• [WHAT YOU WILL DO]:
**A)** In the text on congestive heart failure in pets, what is an echocardiogram compared to?
**B)** Pick up the text on congestive heart failure in pets after its last sentence and keep writing it.

• [TEXT]:
>>>

Congestive heart failure is a condition in which the heart is unable to pump appropriately, causing fluid to back up into the lungs. In this condition, your pet may exhibit exercise intolerance, an increased breathing rate, difficulty breathing, and pale or blue gums. Dogs may also experience coughing. Cats may breathe open-mouthed.
Pets suffering from congestive heart failure may have a history of heart murmur, which is turbulent blood flow in the heart, or gallop rhythm, which is an extra heart sound your vet may hear that may indicate heart disease. Congestive heart failure is often diagnosed with a physical examination, in conjunction with chest X-rays. The specific type of heart disease is diagnosed with an echocardiogram, which is like a sonogram for the heart.

<<<

• [THE DATA]:
>>>

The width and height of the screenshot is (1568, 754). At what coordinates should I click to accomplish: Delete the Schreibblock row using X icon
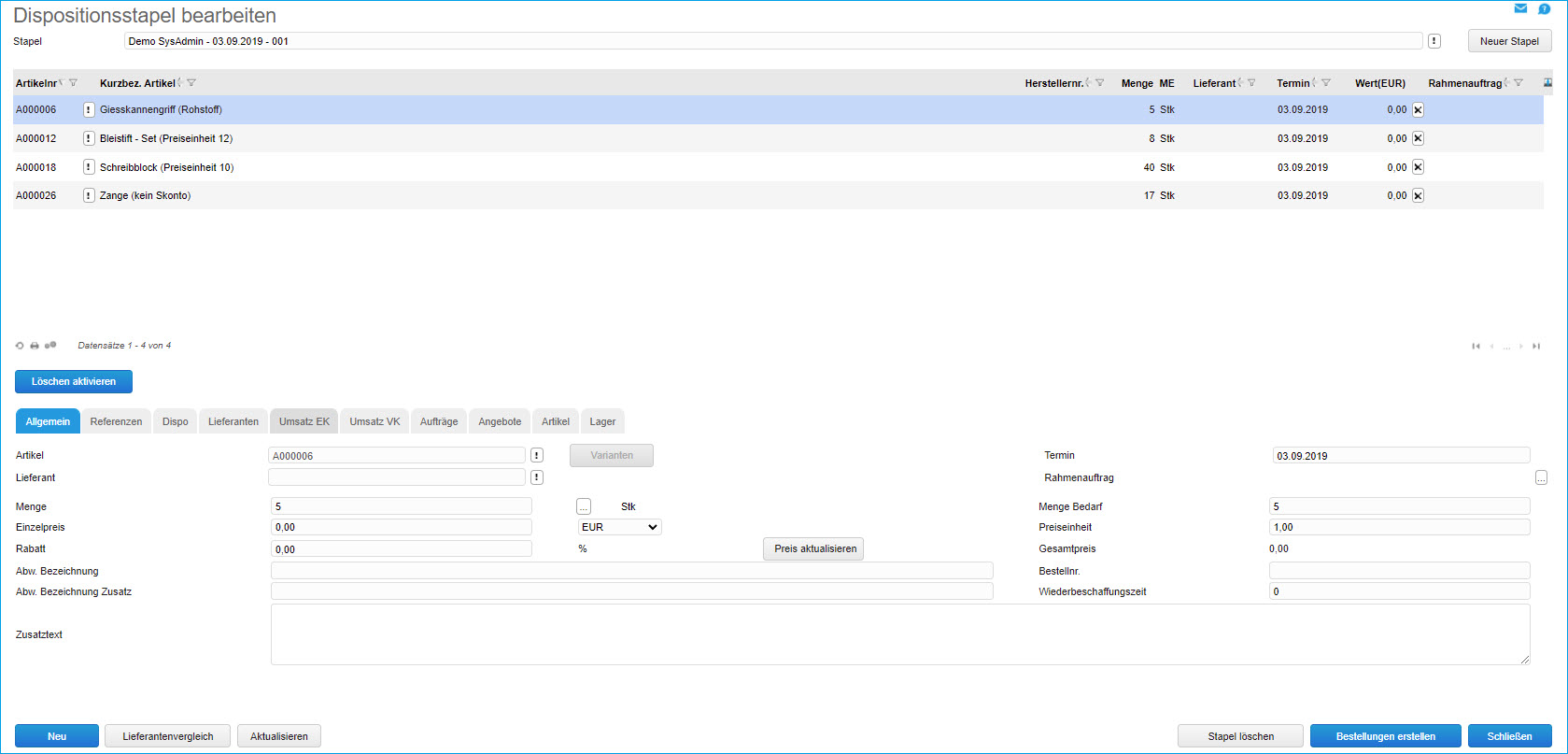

<<<

• [RESULTS OF THE EXERCISE]:
**A)** A sonogram for the heart.

**B)**
If your pet is diagnosed with congestive heart failure, it is not necessarily a death sentence! The specific prognosis will depend on the severity of the situation, and on the type of heart disease from which the pet suffers. Treatment is aimed at clearing the fluid from the lungs and maintaining oxygen levels, blood pressure and electrolyte levels. The first line of medical therapy often involves diuretics (or “water pills,” as they are often called), which help remove fluid from the lungs. Other medications may be used as well, depending on the type of heart disease. Electrolytes should be monitored with blood tests, as some of these medications can change the electrolyte balance in the body. Some patients need to be hospitalized and kept on oxygen for a period of time while undergoing treatment. Hospital stays can be extended, depending on the severity of the case. While there is no cure for congestive heart failure, many pets do quite well with medical management and can live for several more years.